Uma dúvida interessante é referente às atividades de aquisições em um projeto. Sem dúvida elas impactam os processos de produção no projeto, mas são consideradas administrativas quase sempre. O fato é que as atividades de compras condicionam o processo produtivo uma vez que interferem na autorização para início de um trabalho qualquer. É claro que não se pode iniciar ou dar continuidade ao processo produtivo sem a mobilização dos materiais e serviços necessários a ele. Portanto, as aquisições funcionam como reguladores do andamento dos trabalhos e seriam, então, relativa à condução dos trabalhos e não à sua execução.
Dessa forma, há diversos itens que podem figurar nos projetos como custos de produção e/ou administrativos como, por exemplo: itens relacionados à logística (transporte, hospedagens, alimentação), materiais de escritório, equipamentos, serviços de correspondência e entregas, etc. Classificar tais despesas depende de compreender sua pertinência às atividade de condução do projeto ou de concretização dos seus resultados.

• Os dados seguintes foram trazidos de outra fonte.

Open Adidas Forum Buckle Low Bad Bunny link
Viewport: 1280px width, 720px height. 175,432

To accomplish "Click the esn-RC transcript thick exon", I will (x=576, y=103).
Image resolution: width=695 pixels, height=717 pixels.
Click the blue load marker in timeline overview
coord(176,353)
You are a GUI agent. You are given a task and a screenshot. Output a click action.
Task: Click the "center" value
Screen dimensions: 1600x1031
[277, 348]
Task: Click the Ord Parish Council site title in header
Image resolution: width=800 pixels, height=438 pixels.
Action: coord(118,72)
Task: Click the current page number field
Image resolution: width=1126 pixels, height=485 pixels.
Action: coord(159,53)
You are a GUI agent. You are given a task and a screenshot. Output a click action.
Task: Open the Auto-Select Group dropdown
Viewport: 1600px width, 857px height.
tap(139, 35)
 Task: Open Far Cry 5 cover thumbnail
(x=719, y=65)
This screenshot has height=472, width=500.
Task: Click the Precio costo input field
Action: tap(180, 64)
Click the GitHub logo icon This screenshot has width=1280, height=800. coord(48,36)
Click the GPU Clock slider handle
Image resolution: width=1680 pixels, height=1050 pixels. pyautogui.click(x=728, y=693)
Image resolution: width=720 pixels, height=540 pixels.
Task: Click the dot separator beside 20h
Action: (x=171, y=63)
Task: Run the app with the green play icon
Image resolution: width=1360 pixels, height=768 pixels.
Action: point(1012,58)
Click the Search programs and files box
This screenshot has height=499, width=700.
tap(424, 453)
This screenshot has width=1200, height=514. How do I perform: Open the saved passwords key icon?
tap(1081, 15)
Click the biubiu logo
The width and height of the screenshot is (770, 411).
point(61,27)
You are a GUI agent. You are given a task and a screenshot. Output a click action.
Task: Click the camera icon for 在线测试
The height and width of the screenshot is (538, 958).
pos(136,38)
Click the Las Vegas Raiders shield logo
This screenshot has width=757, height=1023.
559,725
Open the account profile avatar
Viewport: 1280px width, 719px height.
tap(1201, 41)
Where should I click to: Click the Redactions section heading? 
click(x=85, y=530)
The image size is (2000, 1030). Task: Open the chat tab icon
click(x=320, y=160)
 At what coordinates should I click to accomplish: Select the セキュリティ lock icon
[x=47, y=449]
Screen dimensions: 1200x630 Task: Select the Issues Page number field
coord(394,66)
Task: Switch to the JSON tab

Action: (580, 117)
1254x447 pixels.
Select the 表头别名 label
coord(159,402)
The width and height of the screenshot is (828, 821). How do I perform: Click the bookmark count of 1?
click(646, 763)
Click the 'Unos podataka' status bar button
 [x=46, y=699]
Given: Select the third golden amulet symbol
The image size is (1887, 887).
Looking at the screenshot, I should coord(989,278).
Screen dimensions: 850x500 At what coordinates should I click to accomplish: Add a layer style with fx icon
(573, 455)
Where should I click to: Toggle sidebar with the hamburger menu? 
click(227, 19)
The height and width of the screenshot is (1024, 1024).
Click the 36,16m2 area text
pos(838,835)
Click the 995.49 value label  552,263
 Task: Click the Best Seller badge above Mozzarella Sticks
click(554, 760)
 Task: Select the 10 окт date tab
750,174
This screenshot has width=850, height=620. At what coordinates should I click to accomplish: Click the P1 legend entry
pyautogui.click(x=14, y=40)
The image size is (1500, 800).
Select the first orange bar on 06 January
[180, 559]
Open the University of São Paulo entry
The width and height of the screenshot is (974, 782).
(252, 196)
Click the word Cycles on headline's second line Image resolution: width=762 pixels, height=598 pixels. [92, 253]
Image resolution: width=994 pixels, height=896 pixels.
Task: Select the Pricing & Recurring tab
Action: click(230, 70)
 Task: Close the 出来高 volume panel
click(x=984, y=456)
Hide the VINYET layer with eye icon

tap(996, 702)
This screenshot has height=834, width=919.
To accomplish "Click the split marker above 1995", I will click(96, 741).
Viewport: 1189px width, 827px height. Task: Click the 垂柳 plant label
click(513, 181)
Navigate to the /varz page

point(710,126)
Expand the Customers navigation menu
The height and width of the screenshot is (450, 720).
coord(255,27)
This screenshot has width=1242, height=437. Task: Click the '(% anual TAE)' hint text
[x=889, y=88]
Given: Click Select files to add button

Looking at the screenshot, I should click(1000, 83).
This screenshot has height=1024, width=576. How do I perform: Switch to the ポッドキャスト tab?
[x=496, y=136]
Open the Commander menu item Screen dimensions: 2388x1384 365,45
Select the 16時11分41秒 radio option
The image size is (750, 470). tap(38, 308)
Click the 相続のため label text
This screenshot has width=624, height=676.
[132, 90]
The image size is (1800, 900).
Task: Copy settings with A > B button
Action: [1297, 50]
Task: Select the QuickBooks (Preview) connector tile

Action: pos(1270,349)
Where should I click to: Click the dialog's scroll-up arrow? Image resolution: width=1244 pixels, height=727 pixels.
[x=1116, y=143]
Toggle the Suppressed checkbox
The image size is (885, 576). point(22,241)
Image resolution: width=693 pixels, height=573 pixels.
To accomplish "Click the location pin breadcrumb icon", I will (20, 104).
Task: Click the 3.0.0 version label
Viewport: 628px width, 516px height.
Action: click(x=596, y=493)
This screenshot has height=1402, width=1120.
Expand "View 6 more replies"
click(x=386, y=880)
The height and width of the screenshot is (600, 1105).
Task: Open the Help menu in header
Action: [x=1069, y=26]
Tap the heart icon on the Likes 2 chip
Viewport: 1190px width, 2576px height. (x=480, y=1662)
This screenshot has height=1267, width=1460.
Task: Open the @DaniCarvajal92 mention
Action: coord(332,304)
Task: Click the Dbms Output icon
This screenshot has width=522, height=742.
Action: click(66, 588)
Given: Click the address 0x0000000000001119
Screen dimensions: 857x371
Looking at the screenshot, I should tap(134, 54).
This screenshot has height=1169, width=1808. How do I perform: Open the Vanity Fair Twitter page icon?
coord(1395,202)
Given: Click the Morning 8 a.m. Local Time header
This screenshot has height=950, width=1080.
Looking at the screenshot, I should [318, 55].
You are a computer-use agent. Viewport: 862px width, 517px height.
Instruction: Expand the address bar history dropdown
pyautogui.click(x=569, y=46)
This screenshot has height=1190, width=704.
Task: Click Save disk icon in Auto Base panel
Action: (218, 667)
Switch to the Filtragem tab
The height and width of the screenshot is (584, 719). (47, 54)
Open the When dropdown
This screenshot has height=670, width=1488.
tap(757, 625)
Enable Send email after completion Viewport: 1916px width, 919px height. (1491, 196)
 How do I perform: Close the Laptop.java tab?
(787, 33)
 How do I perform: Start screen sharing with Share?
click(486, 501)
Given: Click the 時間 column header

Há algumas funções nos projetos que podem também gerar dúvidas. É o caso dos trabalhos de coordenação. Quando a coordenação é feita com foco na condução do projeto, ela assume característica de custo administrativo. Mas quando é feita como foco no processo de produção dos resultados, é, sem dúvida, custo não administrativo. Assim, por exemplo, uma coordenação de serviços de logística pode ser considerada administrativa se tem caráter de apoio às atividades do projeto, mas se a logística em um projeto é crucial para o processo produtivo, esta coordenação pode ser considerada não administrativa.
Mais um exemplo de confusão. Digamos que um projeto de mobilização comunitária prevê na sua metodologia a implantação de um conselho que se reúne freqüentemente. A secretaria desse conselho é atividade de produção e não administrativa, embora quase sempre associemos secretaria a custos administrativos.
Muitos outros exemplos poderiam ser pensados. Como em muitos casos a linha que separa a condução do projeto do seu processo produtivo é bastante nebulosa, é sempre possível que haja alguma dose de subjetividade nesta classificação.
Além disso, a maneira de contabilizar tais despesas pode dificultar a separação dos custos. As despesas indiretas podem estar diluídas pelas composições de custos unitários de uma organização e, assim, ser difícil separá-las em administrativas ou não (pois estarão computadas igualmente em todos os itens de custo). Por exemplo, os custos de locação de um escritório para gestão podem estar contabilizados como custo indireto da organização e, então, estará sendo computado como uma porcentagem incidente sobre todos os itens de custo (mesmo os de produção). Vemos, então, que a contabilização dos custos em um projeto devem se compatibilizar com a forma de administrá-lo.
Aliás, a contabilização de custos em projetos e em organizações devem ser integráveis, mas se fazem de forma diferente.